> PAGE EXTRACT
.....
I can easily set up a Task to start Duplicati when the user logs in and then re-run this task each 15min. But with the option that the Task should only run one instance, and also that the Task should not kill the process if it runs longer than X hours.

Community Request
If anyone has experience with this, or have suggestions of why this will not work, or things that may go wrong. Please let me know.

Edit:
For those playing along. I’ve also deleted the Shortcut from: C:\ProgramData\Microsoft\Windows\Start Menu\Programs\StartUp which is responsible for starting the Duplicati Tray Icon and Server I believe. The reason being that if the Windows Task scheduler does not start the process by itself, it doesn’t see it as running. So it will continue to attempt to launch another instance, every 15min (my recurring schedule).

Edit 2:
I’ve also set Windows Task scheduler triggers to have 2. One is on the login of any user, and the other is repeating it every day and then every 15 minutes for 24hours. In the past, I’ve noticed that the “on Login” trigger fails to repeat every x minutes if you enable that option.

For anyone that is interested, the log file got this far and then it just stopped. So I don’t think Duplicati has a way of logging when it fails. Also, I’m expecting that it could be because my backend FTP server is sometimes offline, as it is susceptible to power failures, and in the last few months have gone offline during backups or before backups started. But I’m not aware that Duplicati will crash if the backend is not up or dies during the process.

2022-03-01 01:00:18 +02 - [Profiling-Timer.Begin-Duplicati.Library.Main.Database.ExtensionMethods-ExecuteScalarInt64]: Starting - ExecuteScalarInt64: SELECT COUNT(*) FROM "FilesetEntry" WHERE "FilesetEntry"."FilesetID" = 3
2022-03-01 01:00:18 +02 - [Profiling-Timer.Finished-Duplicati.Library.Main.Database.ExtensionMethods-ExecuteScalarInt64]: ExecuteScalarInt64: SELECT COUNT(*) FROM "FilesetEntry" WHERE "FilesetEntry"."FilesetID" = 3 took 0:00:00:00.000
2022-03-01 01:00:18 +02 - [Profiling-Timer.Begin-Duplicati.Library.Main.Database.ExtensionMethods-ExecuteReader]: Starting - ExecuteReader: SELECT DISTINCT "Fileset"."ID", "Fileset"."Timestamp" FROM "Fileset", "RemoteVolume" WHERE "RemoteVolume"."ID" = "Fileset"."VolumeID" AND "Fileset"."ID" IN (SELECT "FilesetID" FROM "FilesetEntry")  AND ("RemoteVolume"."State" = "Uploading" OR "RemoteVolume"."State" = "Temporary")
.....
> CHALLENGES
(1) Answer these questions about the Duplicati forum post:
(a) At what interval is the scheduled task set to repeat?
(b) From which folder was the shortcut deleted?
(c) What makes the backend FTP server susceptible to going offline?
(2) Continue the Duplicati forum post from the point at which it ends.

Entries for locating text and elements:
.....
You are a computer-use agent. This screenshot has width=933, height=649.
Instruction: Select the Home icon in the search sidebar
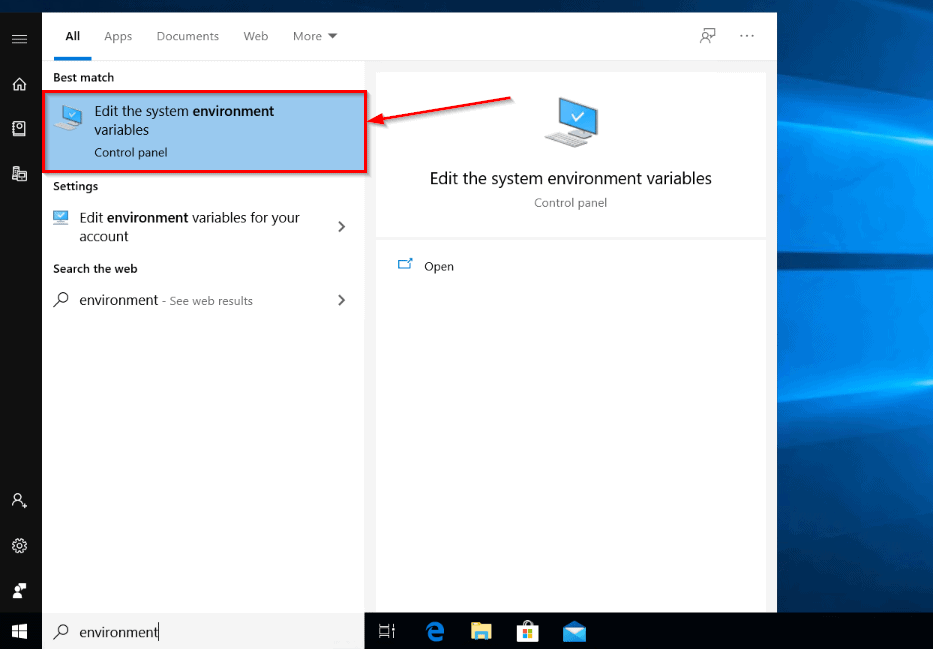(20, 84)
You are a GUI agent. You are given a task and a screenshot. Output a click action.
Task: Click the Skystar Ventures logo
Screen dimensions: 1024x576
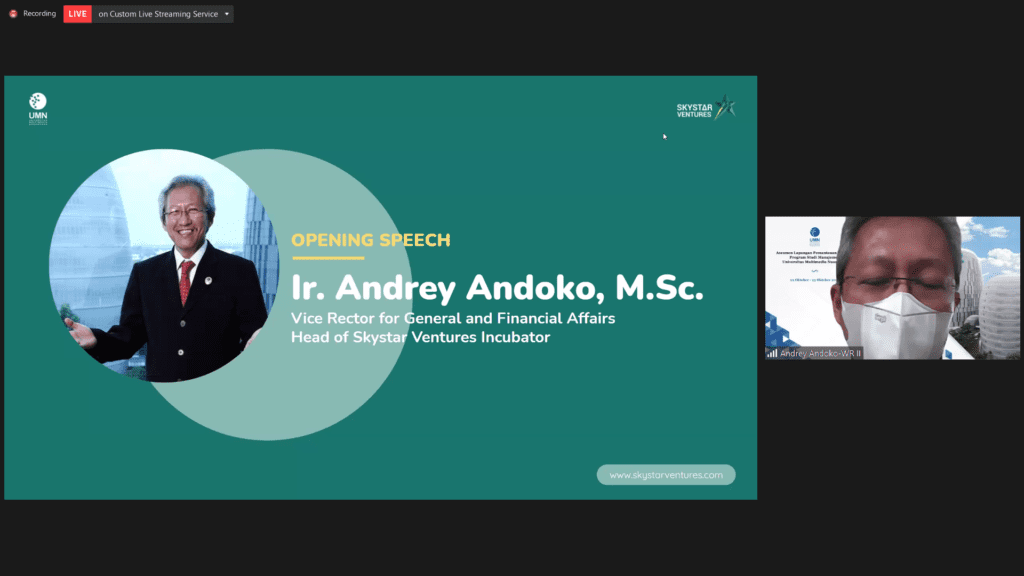pyautogui.click(x=706, y=108)
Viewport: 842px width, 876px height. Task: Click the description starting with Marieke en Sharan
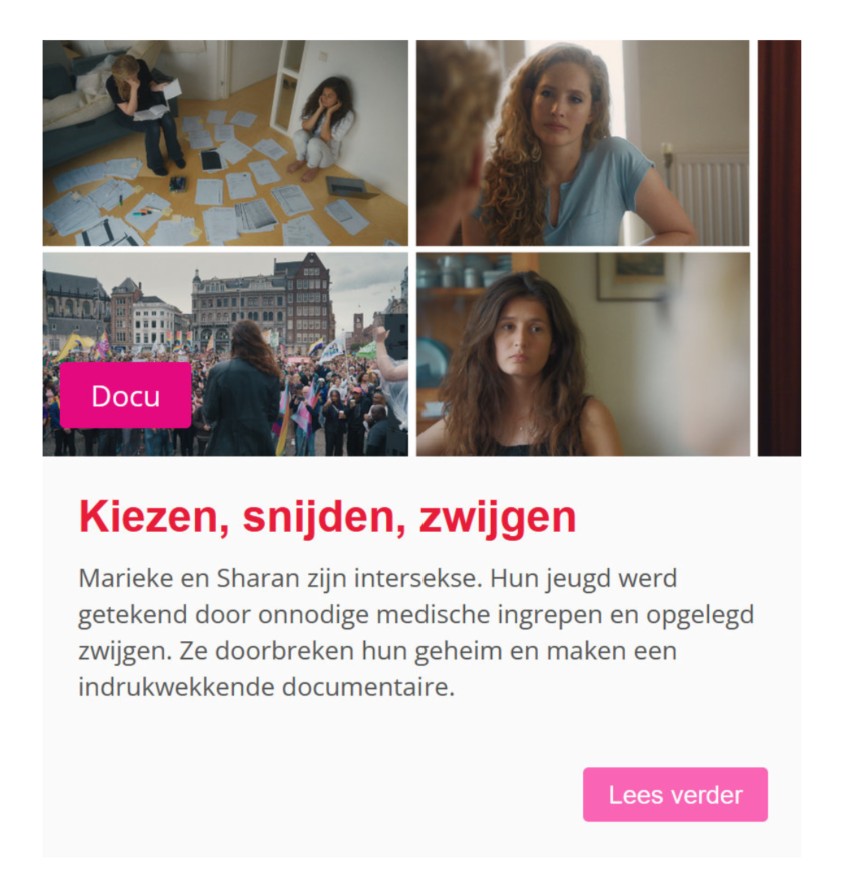416,632
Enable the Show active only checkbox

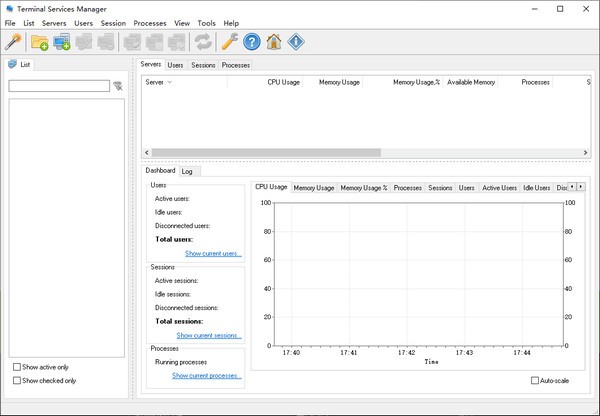point(17,367)
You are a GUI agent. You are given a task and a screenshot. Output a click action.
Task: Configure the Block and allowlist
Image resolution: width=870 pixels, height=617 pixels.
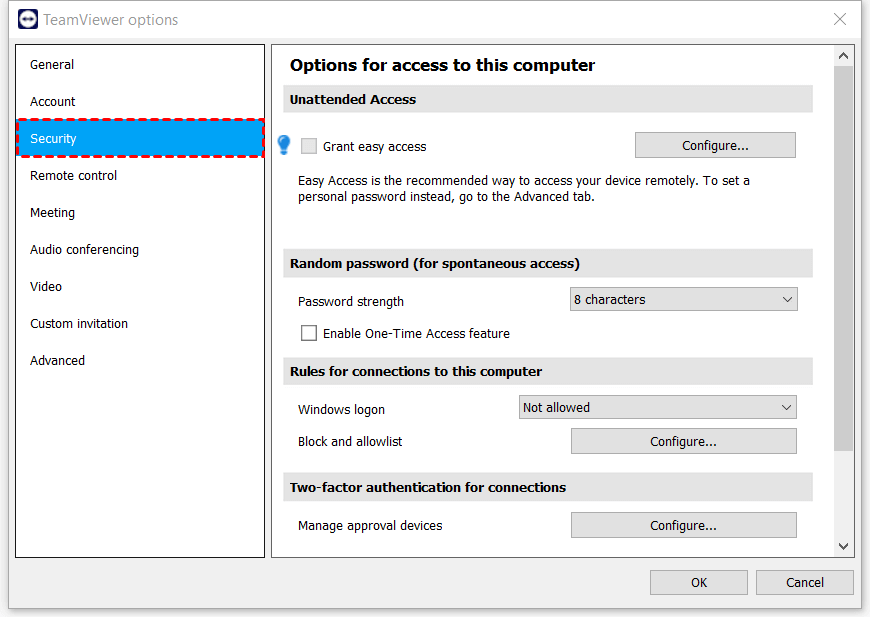683,441
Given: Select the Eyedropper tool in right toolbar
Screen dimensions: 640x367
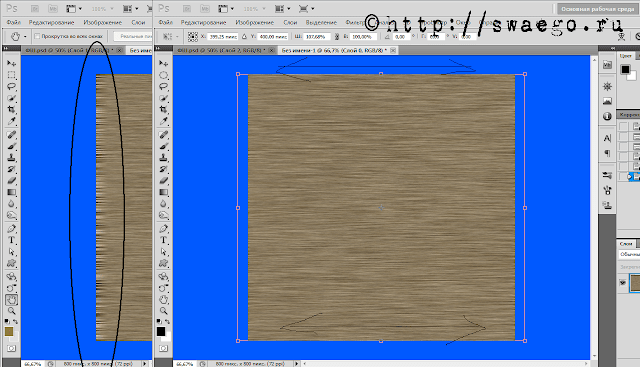Looking at the screenshot, I should pos(163,121).
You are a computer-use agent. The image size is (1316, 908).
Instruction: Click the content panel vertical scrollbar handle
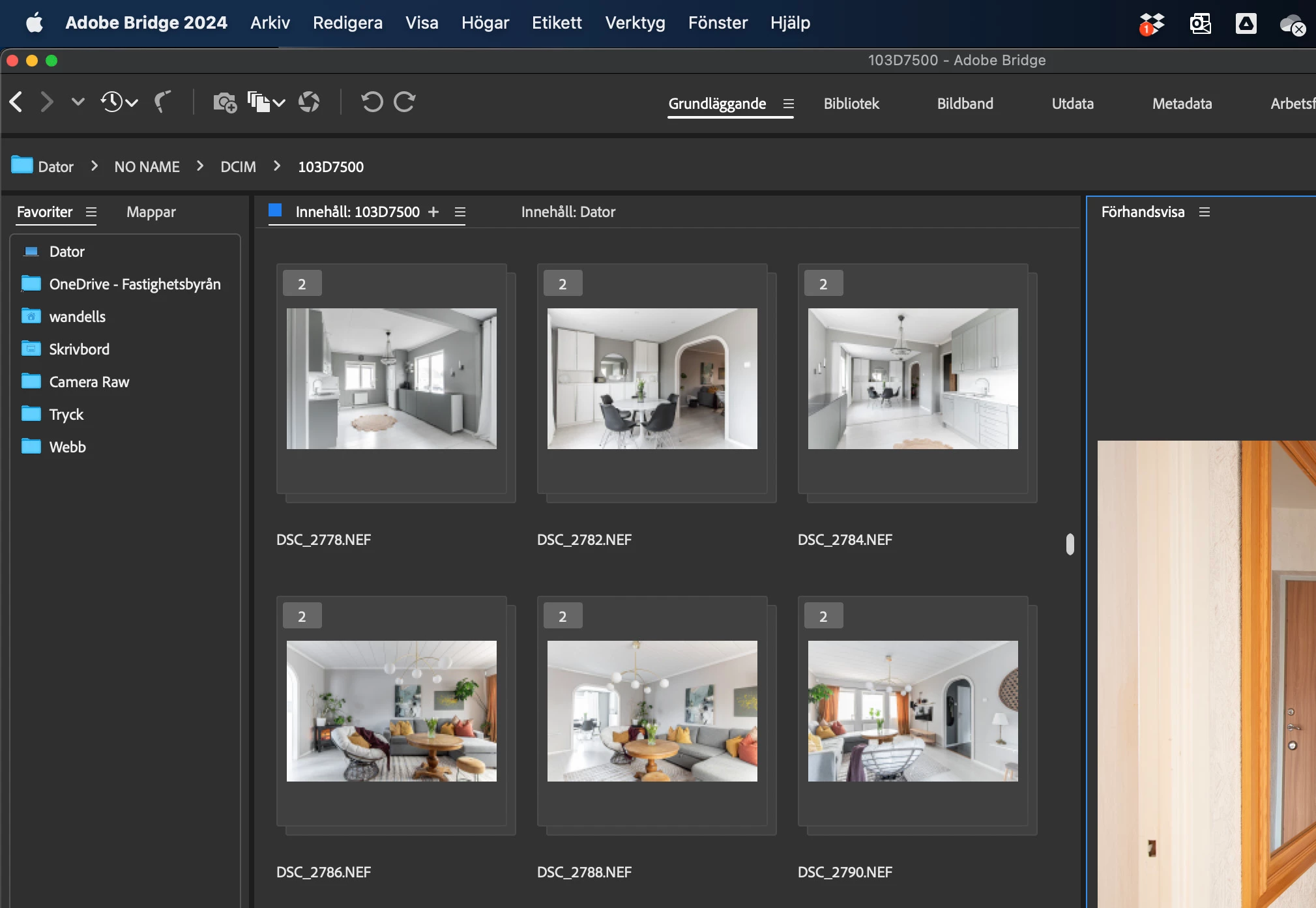pos(1070,544)
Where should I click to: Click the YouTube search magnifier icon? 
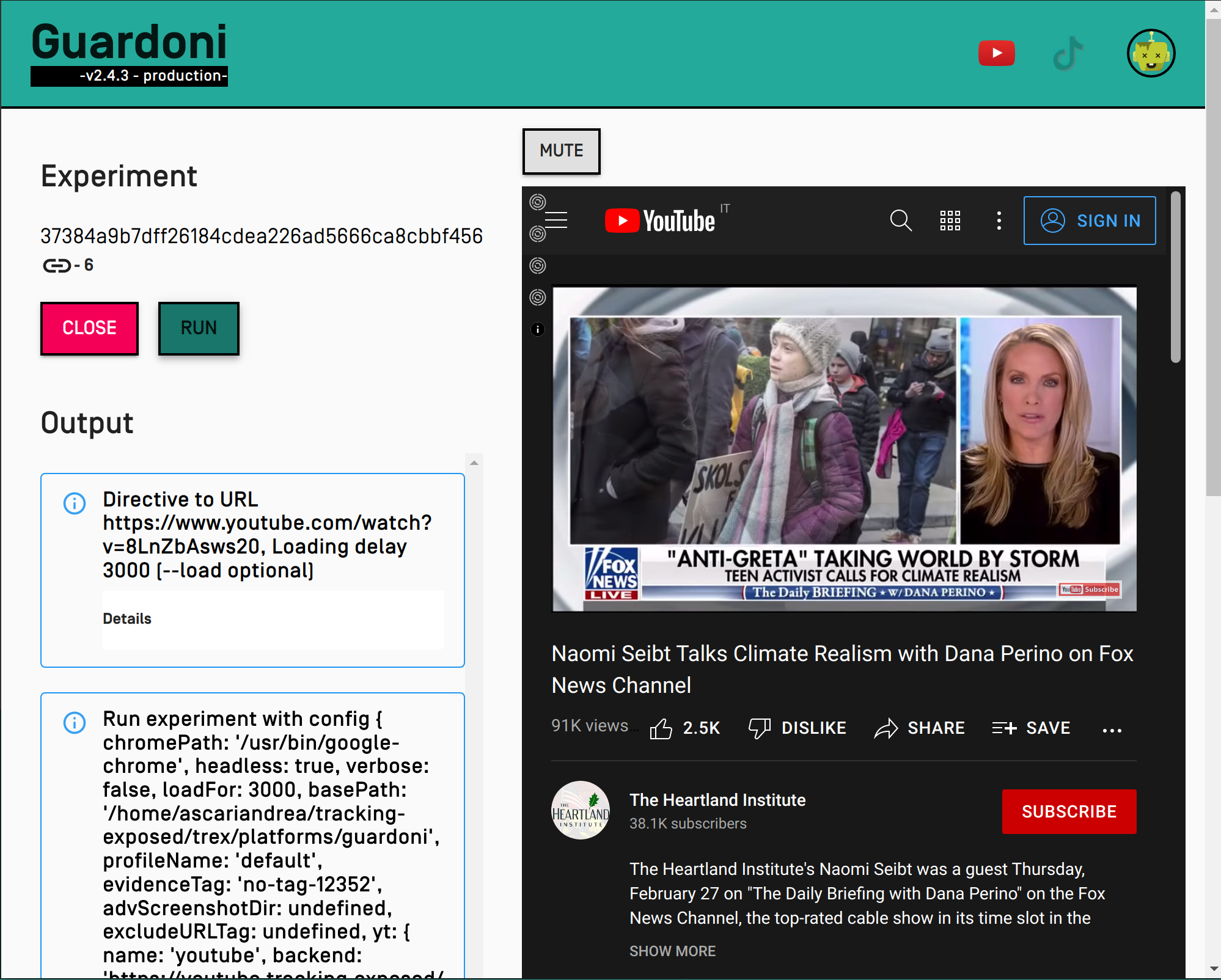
.....
> ANSWERS BY TASK
(1)
(a) Every 15 minutes.
(b) C:\ProgramData\Microsoft\Windows\Start Menu\Programs\StartUp
(c) Power failures.

(2)
2022-03-01 01:00:18 +02 - [Profiling-Timer.Finished-Duplicati.Library.Main.Database.ExtensionMethods-ExecuteReader]: ExecuteReader: SELECT DISTINCT "Fileset"."ID", "Fileset"."Timestamp" FROM "Fileset", "RemoteVolume" WHERE "RemoteVolume"."ID" = "Fileset"."VolumeID" AND "Fileset"."ID" IN (SELECT "FilesetID" FROM "FilesetEntry")  AND ("RemoteVolume"."State" = "Uploading" OR "RemoteVolume"."State" = "Temporary") took 0:00:00:00.000
2022-03-01 01:00:18 +02 - [Profiling-Timer.Begin-Duplicati.Library.Main.Operation.BackupHandler-PreBackupVerify]: Starting - PreBackupVerify
2022-03-01 01:00:18 +02 - [Profiling-Timer.Begin-Duplicati.Library.Main.BackendManager-RemoteOperationList]: Starting - RemoteOperationList
2022-03-01 01:00:18 +02 - [Information-Duplicati.Library.Main.BasicResults-BackendEvent]: Backend event: List - Started:  ()

These are the last few lines after which Duplicati died.

Strange, I don’t think I have ever experienced Duplicati outright crashing like that. Are you absolutely sure it is crashing and it’s not something like your user session getting logged out?

Can you provide some additional background about your setup?

  • Duplicati version
  • Size of data being backed up (front end size)
  • Destination storage type
  • Number of backup versions being retained
  • etc

I think the best thing is to try and fix the root issue.

If that isn’t possible for some reason, then I’d probably reconsider and use service-based installation. Service installs are better for Server machines anyway as its operation will not depend on a certain account being logged in. In addition, you can configure Windows services to auto-restart when they crash.

Tbh, I don’t at all understand why it would “stop running” like this. What I do know is that I have 8 installations of Duplicati. Some running on Windows 2019 Server and Some running on Windows 2012 Server.

The age of the servers are also different, where 4 are very recent (Server 2019) and of the 4, two of them are still basically empty. So the backups are backing up a few Kb or Mb (not a lot of files to get locked or generate issues during backup).

They ALL do connect to the same remote storage that are a FTP Server that do have trouble being online all the time. And they connect through the same Hamachi VPN connection. (so the FTP runs over a VPN to the remote server).

I also have all of them “stop running”. But not always at the same time, but in some cases they have all stopped during the same 24 hour time. But in some other cases, only some of them “stopped” and the others continued. When some of the are “hung up” on a backup job, they mostly don’t “stop”. With “hung up” I mean that the backup job “stalls” but don’t exit. So I’ll have no new logs generated for days, but Duplicati shows that the backup is still “verifying files” or “removing old backups”. Cancelling these backups never work, they just stay in the same state (using both immediate or “after current file” option). The only way around this is to kill the process and do a repair on the db after restarting.

I have 2 versions running:

  • 2.0.6.1_beta_2021-05-03
  • 2.0.6.3_beta_2021-06-17

Size:
Each server have 4 backup sets, some have 5. Size differ from: 7.00 Bytes to 43Gb a lot of them are below 1Gb.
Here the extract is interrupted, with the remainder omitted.